### Problem to work on
Where the line with "You are a computer-use agent. The width" appears below, start writing out lines exactly, and finish with the line with "Task: Click the 11:10 AM timestamp", which is included; write out nothing else.

### Stored records

· · · · ·

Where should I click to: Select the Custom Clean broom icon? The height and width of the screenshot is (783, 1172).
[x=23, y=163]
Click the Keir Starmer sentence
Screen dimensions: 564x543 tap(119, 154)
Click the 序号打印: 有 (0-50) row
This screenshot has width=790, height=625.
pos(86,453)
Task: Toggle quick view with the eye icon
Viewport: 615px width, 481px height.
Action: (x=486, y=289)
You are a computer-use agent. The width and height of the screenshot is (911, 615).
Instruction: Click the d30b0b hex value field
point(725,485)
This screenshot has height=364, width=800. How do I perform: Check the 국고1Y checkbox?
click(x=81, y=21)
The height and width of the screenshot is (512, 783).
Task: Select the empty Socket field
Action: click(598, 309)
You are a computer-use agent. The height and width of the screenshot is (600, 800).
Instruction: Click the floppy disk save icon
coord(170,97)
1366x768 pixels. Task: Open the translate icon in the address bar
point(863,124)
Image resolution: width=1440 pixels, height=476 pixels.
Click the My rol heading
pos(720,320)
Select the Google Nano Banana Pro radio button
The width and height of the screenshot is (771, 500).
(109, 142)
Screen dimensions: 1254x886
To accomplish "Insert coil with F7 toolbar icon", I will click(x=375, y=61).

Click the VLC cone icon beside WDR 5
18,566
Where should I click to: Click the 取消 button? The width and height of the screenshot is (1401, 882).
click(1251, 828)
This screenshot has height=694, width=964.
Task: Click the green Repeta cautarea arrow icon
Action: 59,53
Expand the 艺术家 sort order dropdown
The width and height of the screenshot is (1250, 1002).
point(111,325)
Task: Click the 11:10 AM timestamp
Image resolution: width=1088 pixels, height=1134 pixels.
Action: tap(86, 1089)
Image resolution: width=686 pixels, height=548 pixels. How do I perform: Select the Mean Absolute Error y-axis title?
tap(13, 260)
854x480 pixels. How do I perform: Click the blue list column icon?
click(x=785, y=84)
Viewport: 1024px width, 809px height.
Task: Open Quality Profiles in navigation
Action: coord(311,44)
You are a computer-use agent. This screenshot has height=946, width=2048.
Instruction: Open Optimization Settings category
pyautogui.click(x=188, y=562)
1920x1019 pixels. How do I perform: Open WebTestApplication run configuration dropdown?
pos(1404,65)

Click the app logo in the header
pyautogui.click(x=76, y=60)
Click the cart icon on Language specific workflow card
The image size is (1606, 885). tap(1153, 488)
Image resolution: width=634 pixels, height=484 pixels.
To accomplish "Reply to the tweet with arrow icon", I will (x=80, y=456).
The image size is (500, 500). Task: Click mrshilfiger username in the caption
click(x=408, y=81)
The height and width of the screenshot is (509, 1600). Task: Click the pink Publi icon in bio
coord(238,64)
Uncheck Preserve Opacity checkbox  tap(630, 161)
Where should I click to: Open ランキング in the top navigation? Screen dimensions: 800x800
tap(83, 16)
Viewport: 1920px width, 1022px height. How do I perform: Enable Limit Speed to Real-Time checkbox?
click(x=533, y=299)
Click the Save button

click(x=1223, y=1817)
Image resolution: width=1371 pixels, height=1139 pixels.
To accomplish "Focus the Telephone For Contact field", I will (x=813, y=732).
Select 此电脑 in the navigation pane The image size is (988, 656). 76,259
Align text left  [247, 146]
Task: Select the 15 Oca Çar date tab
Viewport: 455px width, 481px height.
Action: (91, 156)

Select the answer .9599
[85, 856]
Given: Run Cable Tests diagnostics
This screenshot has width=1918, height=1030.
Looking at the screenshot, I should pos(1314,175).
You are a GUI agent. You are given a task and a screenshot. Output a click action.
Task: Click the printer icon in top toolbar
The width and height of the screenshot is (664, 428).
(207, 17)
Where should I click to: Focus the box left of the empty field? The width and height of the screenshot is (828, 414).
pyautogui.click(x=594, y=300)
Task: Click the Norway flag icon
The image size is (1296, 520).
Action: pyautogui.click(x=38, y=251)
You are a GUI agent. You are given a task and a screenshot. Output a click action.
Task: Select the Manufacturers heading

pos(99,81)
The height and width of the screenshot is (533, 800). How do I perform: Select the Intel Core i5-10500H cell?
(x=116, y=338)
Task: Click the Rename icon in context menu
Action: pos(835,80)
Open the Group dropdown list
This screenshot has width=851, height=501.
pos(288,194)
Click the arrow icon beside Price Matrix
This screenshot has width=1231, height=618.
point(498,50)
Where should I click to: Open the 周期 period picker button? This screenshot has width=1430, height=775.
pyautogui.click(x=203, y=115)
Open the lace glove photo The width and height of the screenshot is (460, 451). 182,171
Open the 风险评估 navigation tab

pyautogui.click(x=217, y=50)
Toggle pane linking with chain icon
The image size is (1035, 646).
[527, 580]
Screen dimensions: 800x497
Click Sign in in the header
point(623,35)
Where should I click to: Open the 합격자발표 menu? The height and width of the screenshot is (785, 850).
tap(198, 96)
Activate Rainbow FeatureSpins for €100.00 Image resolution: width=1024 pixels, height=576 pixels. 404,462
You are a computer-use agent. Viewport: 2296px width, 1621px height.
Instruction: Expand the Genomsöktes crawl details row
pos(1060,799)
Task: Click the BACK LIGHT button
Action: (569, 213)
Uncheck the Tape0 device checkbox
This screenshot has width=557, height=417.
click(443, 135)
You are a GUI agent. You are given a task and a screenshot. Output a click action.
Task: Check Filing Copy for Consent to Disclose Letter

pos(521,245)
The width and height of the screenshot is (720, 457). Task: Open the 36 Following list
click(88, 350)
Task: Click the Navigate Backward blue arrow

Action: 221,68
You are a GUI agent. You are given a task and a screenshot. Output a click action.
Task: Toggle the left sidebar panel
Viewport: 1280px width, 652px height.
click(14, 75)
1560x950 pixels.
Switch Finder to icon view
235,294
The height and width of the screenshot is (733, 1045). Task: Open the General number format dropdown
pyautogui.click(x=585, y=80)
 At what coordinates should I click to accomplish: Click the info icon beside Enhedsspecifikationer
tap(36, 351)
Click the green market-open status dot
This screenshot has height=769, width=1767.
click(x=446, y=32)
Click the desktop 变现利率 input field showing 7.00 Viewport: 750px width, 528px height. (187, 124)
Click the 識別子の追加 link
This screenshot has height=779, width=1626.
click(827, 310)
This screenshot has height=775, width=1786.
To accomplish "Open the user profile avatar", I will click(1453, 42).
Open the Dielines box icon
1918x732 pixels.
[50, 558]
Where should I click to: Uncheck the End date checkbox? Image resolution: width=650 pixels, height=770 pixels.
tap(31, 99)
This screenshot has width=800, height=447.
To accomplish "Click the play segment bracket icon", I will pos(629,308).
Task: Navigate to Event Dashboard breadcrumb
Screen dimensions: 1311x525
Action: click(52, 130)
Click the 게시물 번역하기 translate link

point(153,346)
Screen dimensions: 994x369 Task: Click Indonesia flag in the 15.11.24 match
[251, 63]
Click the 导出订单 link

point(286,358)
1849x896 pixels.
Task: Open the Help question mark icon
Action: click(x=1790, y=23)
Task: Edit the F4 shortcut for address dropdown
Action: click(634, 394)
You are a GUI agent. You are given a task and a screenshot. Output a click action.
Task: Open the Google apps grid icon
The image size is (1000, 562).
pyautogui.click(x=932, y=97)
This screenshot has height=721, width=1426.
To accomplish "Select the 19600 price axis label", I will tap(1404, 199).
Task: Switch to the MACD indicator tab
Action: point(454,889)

· · · · ·

### Response
You are a computer-use agent. The width and height of the screenshot is (911, 615).
Instruction: Click the d30b0b hex value field
point(725,485)
This screenshot has height=364, width=800. How do I perform: Check the 국고1Y checkbox?
click(x=81, y=21)
The height and width of the screenshot is (512, 783).
Task: Select the empty Socket field
Action: click(598, 309)
You are a computer-use agent. The height and width of the screenshot is (600, 800).
Instruction: Click the floppy disk save icon
coord(170,97)
1366x768 pixels. Task: Open the translate icon in the address bar
point(863,124)
Image resolution: width=1440 pixels, height=476 pixels.
Click the My rol heading
pos(720,320)
Select the Google Nano Banana Pro radio button
The width and height of the screenshot is (771, 500).
(109, 142)
Screen dimensions: 1254x886
To accomplish "Insert coil with F7 toolbar icon", I will click(x=375, y=61).

Click the VLC cone icon beside WDR 5
18,566
Where should I click to: Click the 取消 button? The width and height of the screenshot is (1401, 882).
click(1251, 828)
This screenshot has height=694, width=964.
Task: Click the green Repeta cautarea arrow icon
Action: 59,53
Expand the 艺术家 sort order dropdown
The width and height of the screenshot is (1250, 1002).
point(111,325)
Task: Click the 11:10 AM timestamp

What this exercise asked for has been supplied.